Today, Russian space agency Roscosmos blamed a bend in a sensor for last month’s dramatic failure of a Soyuz rocket launch, which forced two astronauts to make a harrowing emergency landing.
After the launch failure on October 11th, Roscosmos promptly started looking into the cause. Initial speculation focused on the rocket’s boosters, one of which didn’t seem to separate properly from the rest of the spacecraft.
Roscosmos just released new information from the investigation, which concluded this week. Russian news agency TASS reports that investigators found that a sensor — which monitors the separation of the boosters from the rocket — was deformed, bent by about six degrees. Six degrees isn’t a lot, but it was enough to keep the lid of a nozzle on one of the boosters from opening. That booster then hit the fuel tank of the central part of the rocket, lurching it violently off course.
The investigation concluded that the issue occurred while the rocket was being assembled at the Baikonur Cosmodrome, the site in Kazakhstan where the Russian rockets are launched. Speaking at a news conference today, the head of the investigation, Oleg Skorobogatov, told reporters that two additional Soyuz rockets could have the same problem.
Roscosmos also released video from the exterior of the rocket that shows the moment when one of the boosters doesn’t quite manage a flawless separation.

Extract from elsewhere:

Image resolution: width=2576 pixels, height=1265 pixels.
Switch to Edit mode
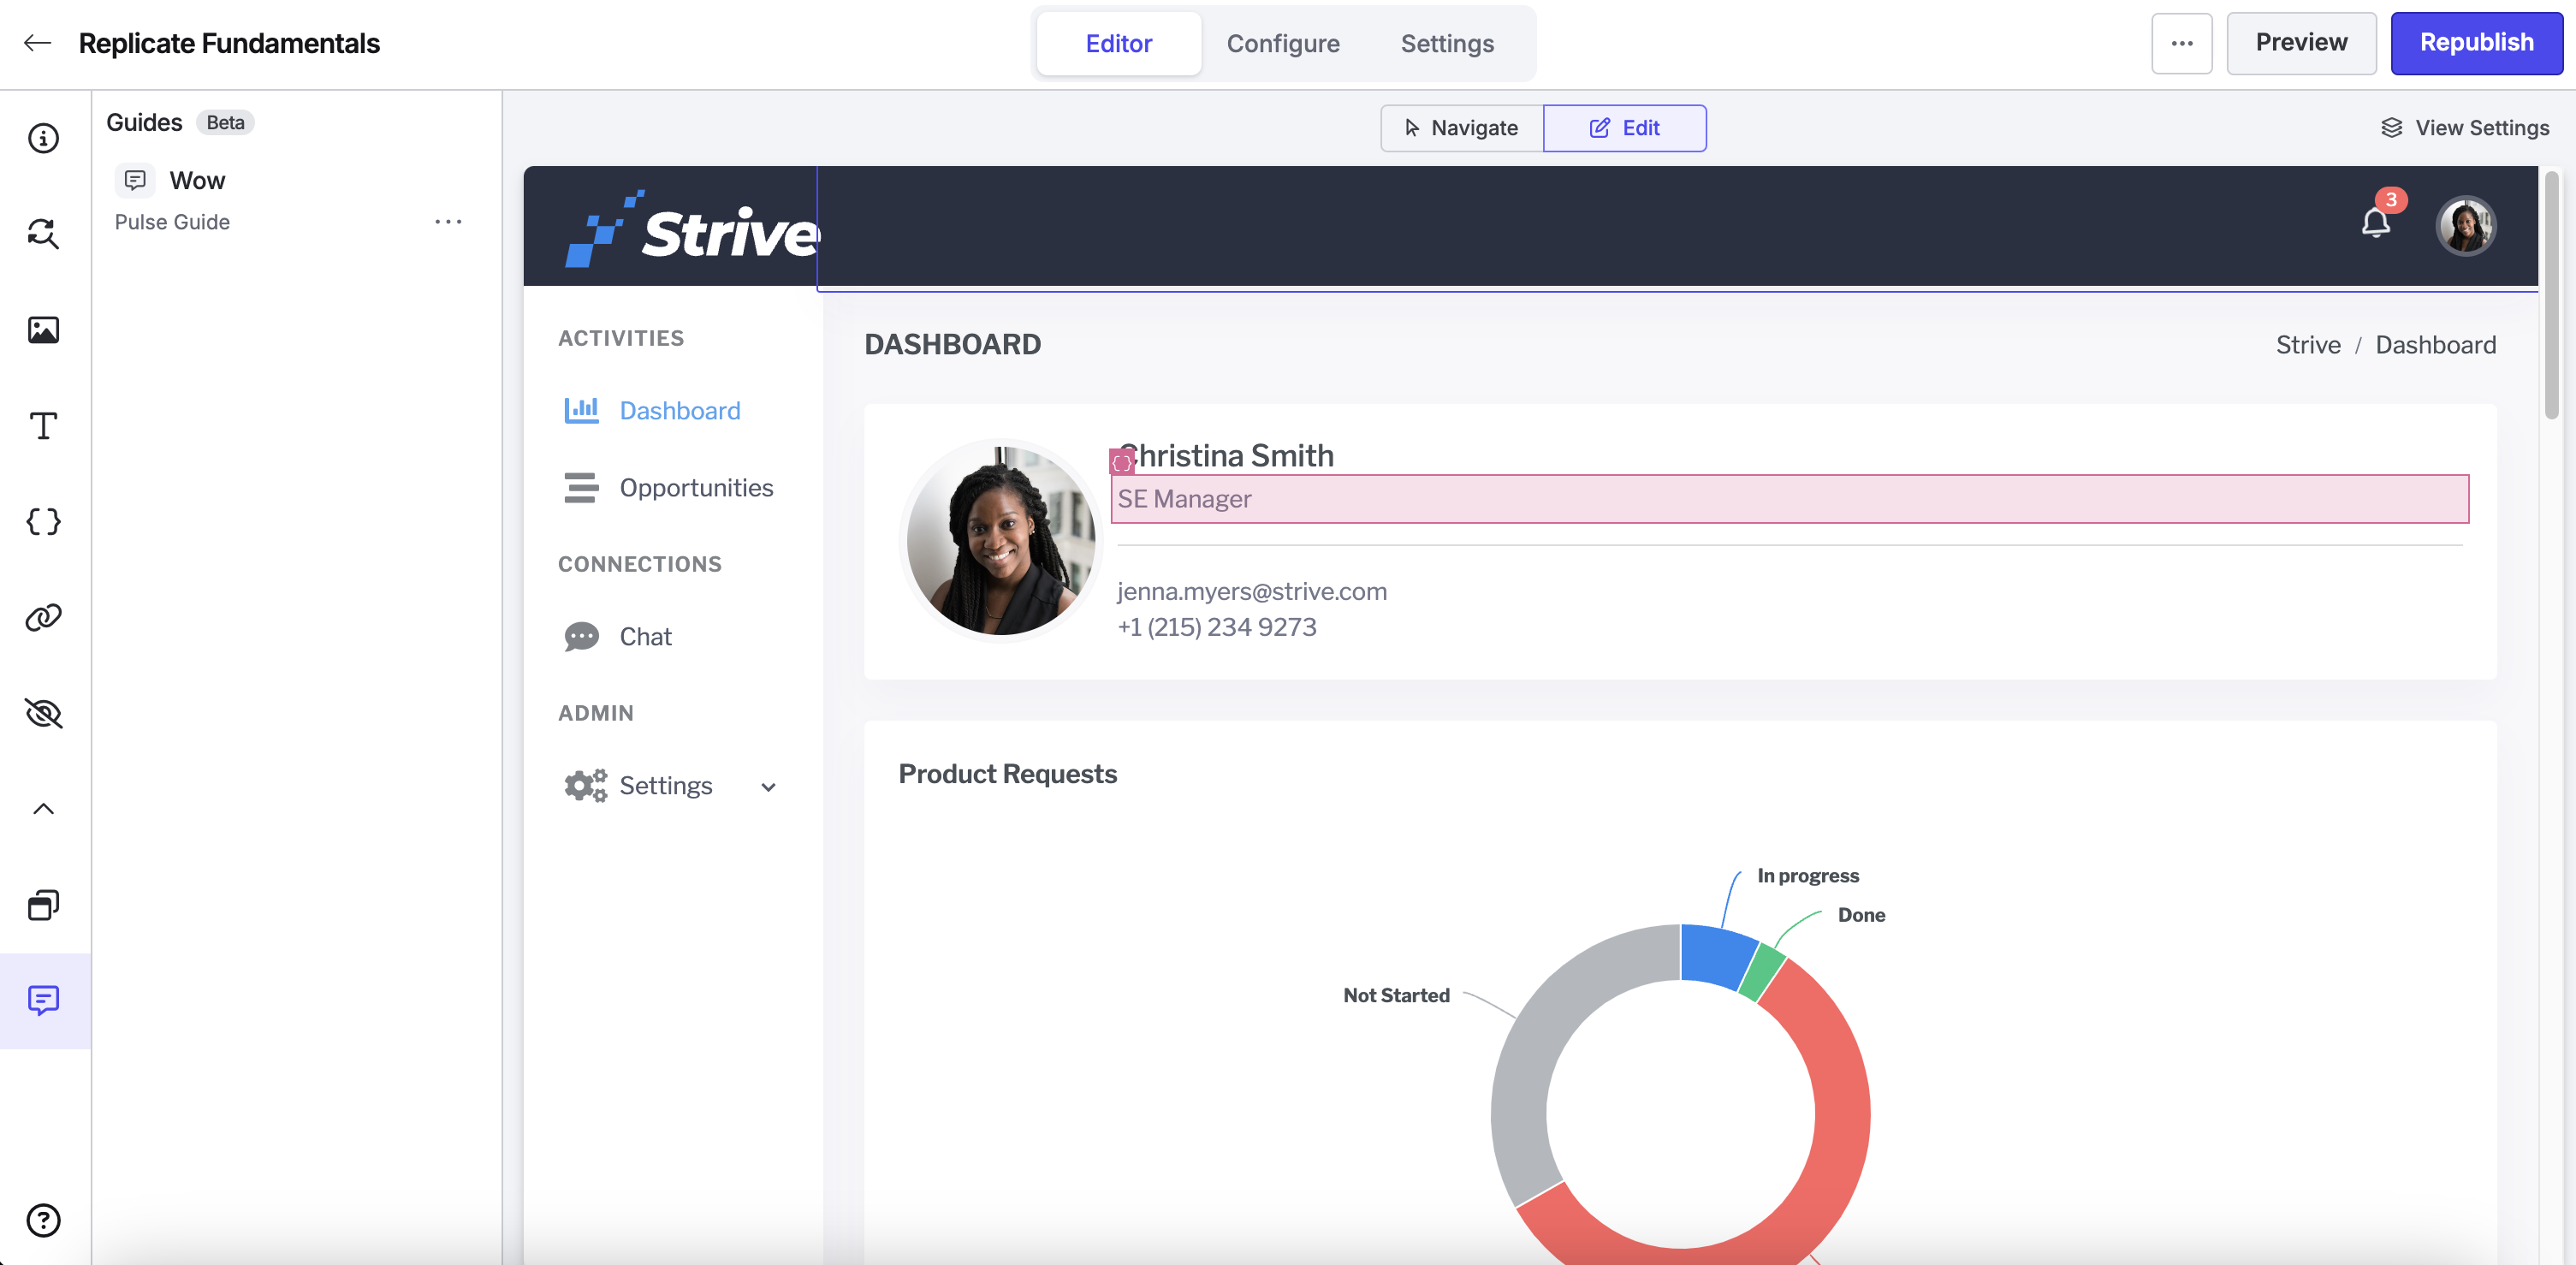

The next launch of the Soyuz rocket in the same configuration is tentatively scheduled for November 16th when it is set to carry an uncrewed Progress supply ship to the International Space Station. Since the space shuttle program ended in 2011, the Russian Soyuz rocket system has been the only way for astronauts to access the ISS. NASA is working on alternatives with Boeing and SpaceX, but the test flights for those commercial crew spacecraft aren’t scheduled to take place until 2019.
The next crewed launch of the Soyuz is scheduled for December 3rd.